Kochi, June 2: With the rupee continuing with its free fall, RBI on Friday said it was doing everything it can to stabilise the exchange rate to reduce volatility of the currency.
“... That has been our approach from the time this (depreciation) started and we will continue it,” RBI Deputy Governor Subir Gokarn told reporters here on the sidelines of a function.
He, however, declined to make any projections, saying “there are both the global and domestic factors driving it and the rupee will move according to pressure of these two factors.”
On what steps RBI would take to stimulate growth, which has slid to a nine-year low of 5.3 per cent in January-March quarter, Gokarn said to the extent the growth slowdown was the result of interest rate hike in the last couple of years, the central bank can reverse the cycle.
He noted that RBI had set the process in motion in April, when it slashed the interest rates.
“But to the extent the growth slowdown is due to other factors which are being discussed in public debate those factors have to be addressed by actions from other policy making steps,” he said.

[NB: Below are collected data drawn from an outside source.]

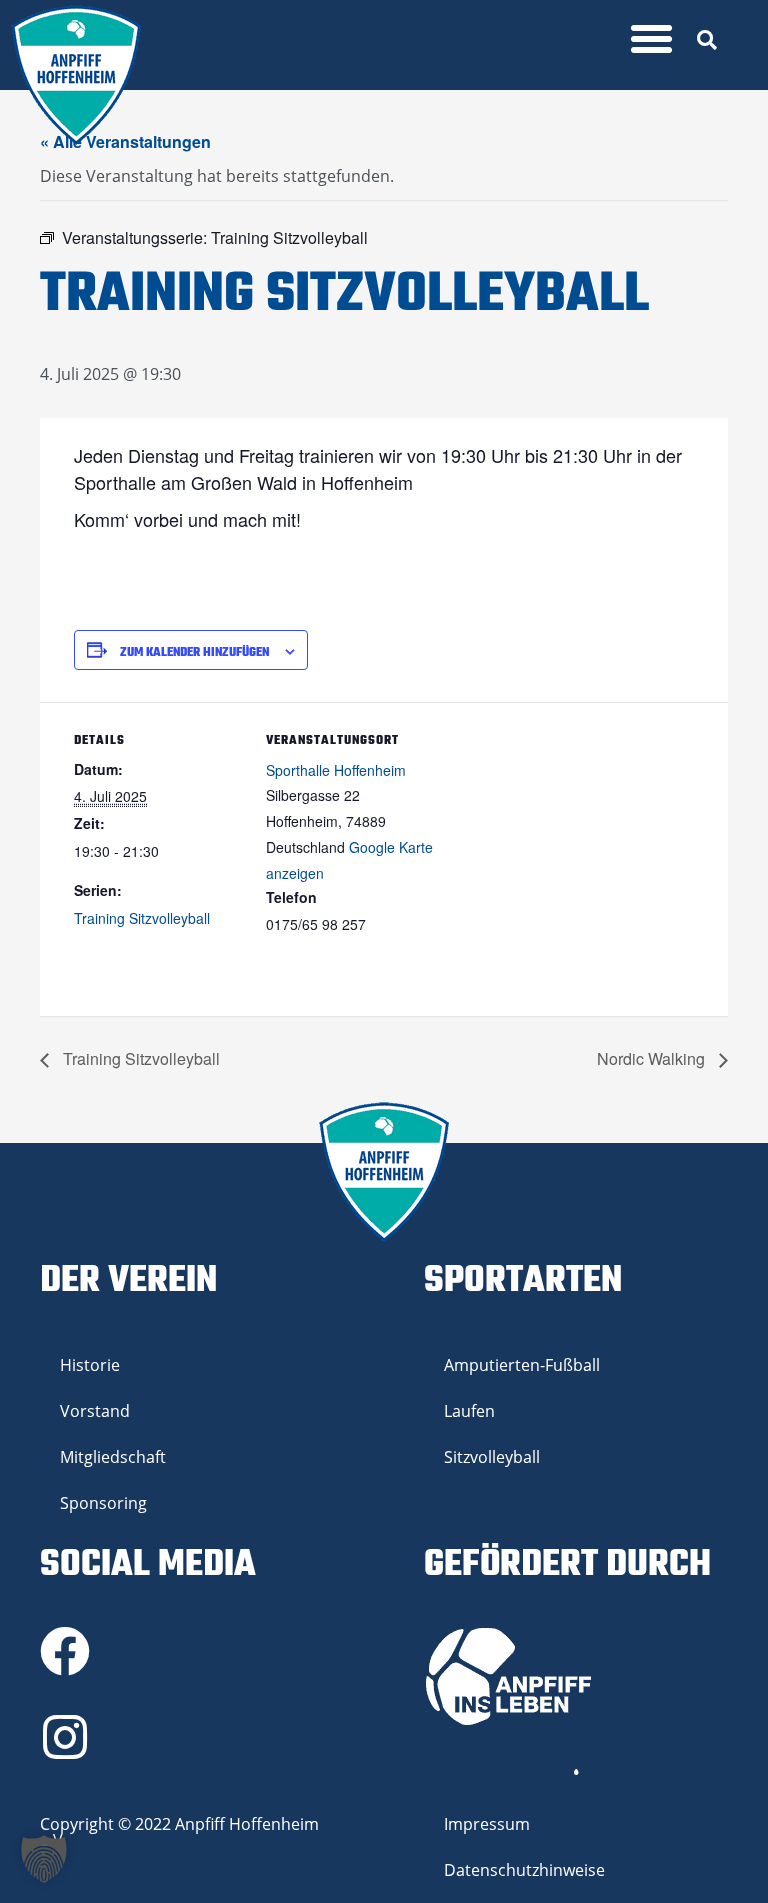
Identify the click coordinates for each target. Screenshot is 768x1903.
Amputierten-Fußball (522, 1365)
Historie (90, 1365)
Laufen (469, 1411)
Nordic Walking (653, 1058)
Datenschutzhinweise (524, 1870)
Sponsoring (103, 1503)
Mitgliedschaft (113, 1457)
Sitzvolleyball (492, 1457)
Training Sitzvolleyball (142, 918)
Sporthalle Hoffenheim (336, 770)
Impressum (487, 1824)
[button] (652, 39)
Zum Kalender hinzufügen (194, 653)
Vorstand (95, 1411)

On RBI's contingency plans, he said it was in constant state of internal discussions and assessment on the steps to be taken. “We are aware of potential risks and we are certainly taking on what we need to do and the system as a whole needs to do,” Gokarn said.
Asked about the impact of a likely hike in diesel price, he said even though there would be a numerical impact on inflation at the current growth rate, the risk of its spreading and generating sustainable inflation at this point in cycle was relatively low.
“But we also have to keep in mind any reduction in fiscal deficit is going to be anti-inflationary because if people are spending more for fuel they have less money for spending on other things. So these two affects are counter acting.”
He emphasised that ultimately increase in prices was going to be positive as it will actually control deficit and not pose that much an inflationary risk in current situation. Earlier, addressing the AGM of Cochin Chamber of Commerce and Industry, he said while growth was slowing, core inflation was also moderating.
Food inflation was likely to be persistent, he said adding fiscal consolidation was critical and controlling subsidies was the key. Liquidity was returning to normal. Assets quality was a concern, but not a threat, he said.